Imagine if Dick Cheney and Donald Rumsfeld were lovers, or if Henry Kissinger was engaged to Angola’s minister of petroleum, or if Jimmy Carter was a high-heeled lover to an Arabian oil politician. Well, stop imagining it because it’s stickily real in Sheida Soleimani’s photographs and videos.

The Iranian-American artist casts actors as pivotal figures in the international oil trade. Wearing masks of notable politicians, they spank, screw and stroke each other in a greedy quest for the ultimate orgasmic high: profit.

Soleimani’s metaphors aren’t subtle. International trade relationships are reimagined as abusive sexual interactions, football and mineral companies are chips to be traded. Sure, there’s a part of you that worries that homosexuality is used as a punchline here but she’s used queer actors of all shapes and colours to help deal with that. And despite all the copulation going on, it’s not hard to see that the only characters really getting screwed aren’t in shot at all: it’s the populations being humped to death by corrupt, greedy governments.

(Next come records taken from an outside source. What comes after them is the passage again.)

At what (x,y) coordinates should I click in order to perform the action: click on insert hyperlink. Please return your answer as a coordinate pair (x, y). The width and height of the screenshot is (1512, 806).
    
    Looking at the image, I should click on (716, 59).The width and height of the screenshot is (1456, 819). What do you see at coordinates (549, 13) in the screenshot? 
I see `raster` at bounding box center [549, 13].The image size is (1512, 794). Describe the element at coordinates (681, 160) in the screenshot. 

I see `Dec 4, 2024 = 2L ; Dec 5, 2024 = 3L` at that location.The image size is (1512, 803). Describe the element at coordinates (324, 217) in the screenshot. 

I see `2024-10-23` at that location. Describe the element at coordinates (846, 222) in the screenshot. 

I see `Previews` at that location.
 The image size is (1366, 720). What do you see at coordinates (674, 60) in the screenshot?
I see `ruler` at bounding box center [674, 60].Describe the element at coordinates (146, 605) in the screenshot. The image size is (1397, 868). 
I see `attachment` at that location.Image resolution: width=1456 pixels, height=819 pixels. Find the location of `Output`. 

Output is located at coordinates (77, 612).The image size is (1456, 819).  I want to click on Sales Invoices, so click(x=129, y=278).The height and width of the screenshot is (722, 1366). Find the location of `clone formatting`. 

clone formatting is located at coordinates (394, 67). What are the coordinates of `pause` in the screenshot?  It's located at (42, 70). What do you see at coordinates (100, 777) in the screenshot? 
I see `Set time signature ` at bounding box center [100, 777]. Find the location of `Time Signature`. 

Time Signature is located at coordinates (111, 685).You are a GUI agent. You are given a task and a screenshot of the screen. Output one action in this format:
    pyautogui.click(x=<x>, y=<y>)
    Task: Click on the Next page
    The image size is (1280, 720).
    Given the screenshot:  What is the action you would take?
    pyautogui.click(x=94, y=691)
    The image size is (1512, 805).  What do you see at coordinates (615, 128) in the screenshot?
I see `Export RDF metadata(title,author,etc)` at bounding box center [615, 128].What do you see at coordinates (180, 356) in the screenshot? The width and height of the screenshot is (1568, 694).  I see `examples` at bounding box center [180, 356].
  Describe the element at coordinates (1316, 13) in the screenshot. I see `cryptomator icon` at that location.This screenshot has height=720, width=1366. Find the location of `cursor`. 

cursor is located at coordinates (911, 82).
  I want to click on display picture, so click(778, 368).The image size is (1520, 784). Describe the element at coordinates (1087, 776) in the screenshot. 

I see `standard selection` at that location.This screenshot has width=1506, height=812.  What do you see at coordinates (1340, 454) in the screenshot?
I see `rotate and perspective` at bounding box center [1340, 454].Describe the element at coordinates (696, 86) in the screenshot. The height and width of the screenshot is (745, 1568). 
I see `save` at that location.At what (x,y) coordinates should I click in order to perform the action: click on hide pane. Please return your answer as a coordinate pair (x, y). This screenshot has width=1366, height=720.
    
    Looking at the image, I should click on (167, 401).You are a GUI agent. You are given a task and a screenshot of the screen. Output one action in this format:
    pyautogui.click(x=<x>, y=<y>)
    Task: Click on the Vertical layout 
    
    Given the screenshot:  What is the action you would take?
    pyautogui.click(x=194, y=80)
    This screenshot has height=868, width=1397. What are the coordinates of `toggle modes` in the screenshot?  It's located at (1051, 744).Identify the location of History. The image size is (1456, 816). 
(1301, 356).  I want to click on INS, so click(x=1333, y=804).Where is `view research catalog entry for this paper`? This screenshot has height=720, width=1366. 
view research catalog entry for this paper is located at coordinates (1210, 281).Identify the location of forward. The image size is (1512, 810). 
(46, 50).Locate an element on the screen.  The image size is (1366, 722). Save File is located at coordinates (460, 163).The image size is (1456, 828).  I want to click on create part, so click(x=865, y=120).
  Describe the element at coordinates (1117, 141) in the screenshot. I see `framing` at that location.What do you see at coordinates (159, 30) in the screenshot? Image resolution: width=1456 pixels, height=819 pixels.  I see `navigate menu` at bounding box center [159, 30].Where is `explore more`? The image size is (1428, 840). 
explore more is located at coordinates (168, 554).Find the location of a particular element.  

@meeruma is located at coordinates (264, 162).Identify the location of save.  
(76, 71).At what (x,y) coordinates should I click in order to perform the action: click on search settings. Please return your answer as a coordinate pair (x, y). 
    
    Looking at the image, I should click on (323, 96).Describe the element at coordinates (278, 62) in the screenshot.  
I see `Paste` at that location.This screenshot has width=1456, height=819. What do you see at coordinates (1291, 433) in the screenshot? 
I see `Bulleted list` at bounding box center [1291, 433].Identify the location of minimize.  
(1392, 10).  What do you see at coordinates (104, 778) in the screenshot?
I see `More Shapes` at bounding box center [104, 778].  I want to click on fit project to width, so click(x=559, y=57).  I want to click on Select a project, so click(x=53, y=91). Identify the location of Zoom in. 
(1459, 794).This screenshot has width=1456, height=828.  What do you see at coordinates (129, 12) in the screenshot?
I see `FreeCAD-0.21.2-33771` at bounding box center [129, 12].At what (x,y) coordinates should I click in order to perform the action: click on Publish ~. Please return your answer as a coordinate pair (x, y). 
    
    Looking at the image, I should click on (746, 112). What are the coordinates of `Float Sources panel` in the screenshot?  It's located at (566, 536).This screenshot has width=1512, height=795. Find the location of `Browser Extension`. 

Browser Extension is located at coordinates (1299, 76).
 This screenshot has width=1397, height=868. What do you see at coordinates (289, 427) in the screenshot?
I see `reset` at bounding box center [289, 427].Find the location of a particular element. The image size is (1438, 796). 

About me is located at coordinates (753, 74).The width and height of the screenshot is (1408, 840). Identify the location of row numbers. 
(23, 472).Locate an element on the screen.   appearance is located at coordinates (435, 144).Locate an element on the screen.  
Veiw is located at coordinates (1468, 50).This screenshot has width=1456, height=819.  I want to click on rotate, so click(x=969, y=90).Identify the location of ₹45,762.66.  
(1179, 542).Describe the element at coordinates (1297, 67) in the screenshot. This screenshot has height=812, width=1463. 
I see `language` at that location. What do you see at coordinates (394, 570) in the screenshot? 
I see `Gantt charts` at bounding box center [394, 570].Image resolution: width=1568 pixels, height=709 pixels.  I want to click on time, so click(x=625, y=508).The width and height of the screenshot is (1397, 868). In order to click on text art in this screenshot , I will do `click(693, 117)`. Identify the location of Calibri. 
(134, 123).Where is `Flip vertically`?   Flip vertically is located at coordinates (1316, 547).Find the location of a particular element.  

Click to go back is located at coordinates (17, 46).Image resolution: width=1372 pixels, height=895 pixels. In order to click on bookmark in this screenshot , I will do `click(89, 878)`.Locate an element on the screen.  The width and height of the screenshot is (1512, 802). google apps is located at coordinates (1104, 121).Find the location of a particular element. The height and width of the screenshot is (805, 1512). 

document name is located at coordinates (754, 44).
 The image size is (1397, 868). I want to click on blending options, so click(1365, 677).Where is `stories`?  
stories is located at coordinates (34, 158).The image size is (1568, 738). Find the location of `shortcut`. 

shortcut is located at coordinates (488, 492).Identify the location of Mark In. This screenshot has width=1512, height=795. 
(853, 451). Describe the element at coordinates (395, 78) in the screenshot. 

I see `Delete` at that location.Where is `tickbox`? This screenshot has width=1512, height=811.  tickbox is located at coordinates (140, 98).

A tent in the middle of the space houses a video showing more of the same idea: oily hands playing snap with cards emblazoned with military figures, their faces getting ever more obscured by the oil.

For all the high-flash, digi-collage, hyper-lols of Soleimani’s aesthetic, this is actually potently angry, cynical, confrontational art. Soleimani is hollering her viewers awake with shock, silliness and bare-breasted bravado. It’s kinky and stupid, but also very, very serious. Soleimani is railing against corruption, subjugation and the failures of capitalism. Basically, she’s pulling out your ball gag and taking off your latex blindfold.